Despite facing multiple challenges, particularly those related to Covid-19, the matric class of 2021 was lauded for its performance by Basic Education Minister Angie Motshekga on Thursday evening during the announcement of the results.
Motshekga announced that the matric pass rate was 76.2%, up 4% from 2020.
The minister said the class of 2021 should be applauded for not dropping the standard, “despite the astronomical challenges they faced”.
The class of 2021 lost more than 50% of its Grade 11 curriculum when schools were closed in 2020 to prevent the spread of Covid-19. When they returned to class, the curriculum had to be trimmed to cater for lost time.
At a breakfast to honour the top achievers on Thursday, Motshekga said the class of 2021 was “literally and figuratively a class of its own”, and the epitome of how to succeed under difficult circumstances.
At the announcement of the results, Motshekga said that the class of 2021 had attained the most bachelor passes since the National Senior Certificate (NSC) was introduced.
The number of pupils who achieved bachelor passes – thereby qualifying to study at university – was 256 031, an improvement of 21.4% from 2020.
“This represents 36.4% of the total number of candidates who wrote the 2021 NSC exams.” Motshekga said:
No-fee schools registered a 29.5% increase in bachelor passes.
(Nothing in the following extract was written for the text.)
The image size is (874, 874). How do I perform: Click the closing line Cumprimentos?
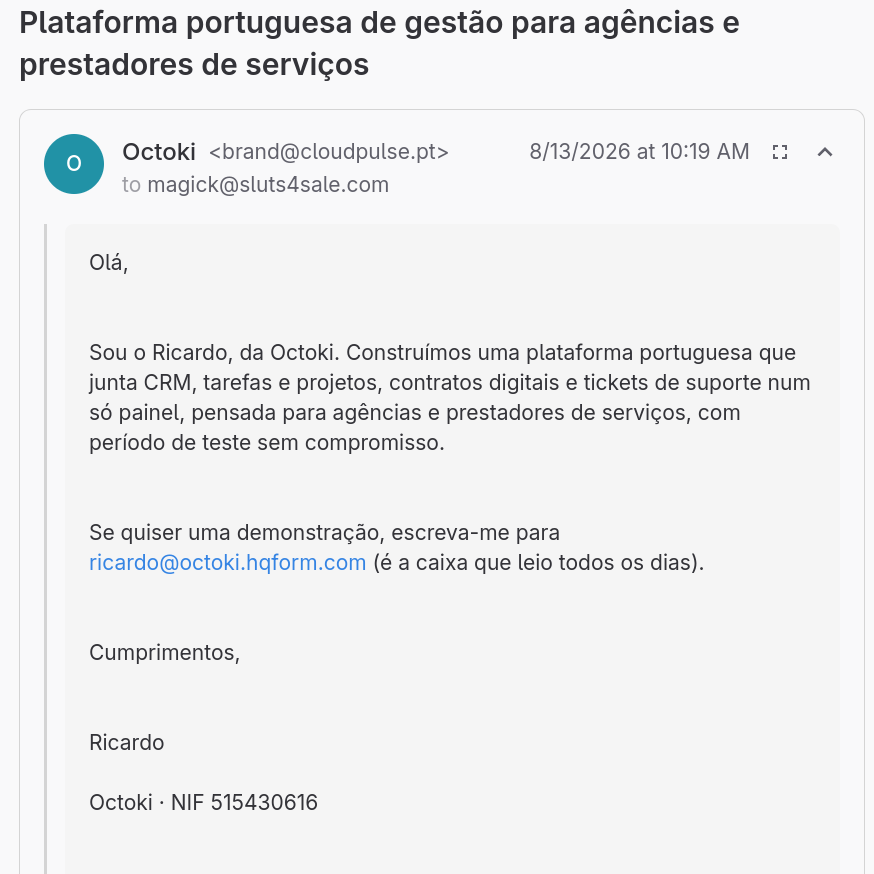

Pupils from special needs schools contributed 879 bachelor passes out of the 2 489 who sat for the exams.
The class of 2021 also obtained more distinctions compared with 2020, with 211 725 candidates achieving distinctions, an increase of 19.3%.
Motshekga also said that this was the largest cohort of pupils who had sat for Grade 12 exams.
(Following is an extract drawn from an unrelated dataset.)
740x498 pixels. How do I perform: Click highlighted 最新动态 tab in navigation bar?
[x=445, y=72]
Motshekga said that the class of 2021 was also affected by several policy changes – it was the first class that wrote after the discontinuation of the multiple examination opportunity, where pupils could choose to write some subjects the following year.
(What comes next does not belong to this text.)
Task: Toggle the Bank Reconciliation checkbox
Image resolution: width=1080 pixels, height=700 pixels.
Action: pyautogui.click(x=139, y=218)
They were also the group of pupils who had to write two accounting and business studies question papers, and a third paper for all second additional languages.
There were also changes in the structure and duration of some question papers, said Motshekga.
Notably, she said, 82.3% of the full-time candidates and 40.2% of the part-time candidates of the class of 2021 were 16- to 20-year-olds.
She said some of these pupils would have been part of the early childhood development programme initiated in 2009, and so they would have benefited from the foundation of lifelong learning.
“The high quality passes we have achieved this year, especially the number of bachelor and diploma passes, the overall pass mark, and the passes with distinctions, even in critical subjects, are the hallmarks of the performance of the class of 2021,” Motshekga said.
“The classes of 2020 and 2021 produced the best results of quality in the history of the NSC exams. We are of the strong view that, had it not been for the Covid-19 pandemic, these two classes could have been the best performers since the inception of the NSC exams.
“We are indeed proud of the classes of 2020 and 2021, which persevered against such monumental challenges that our system was never exposed to in the past.”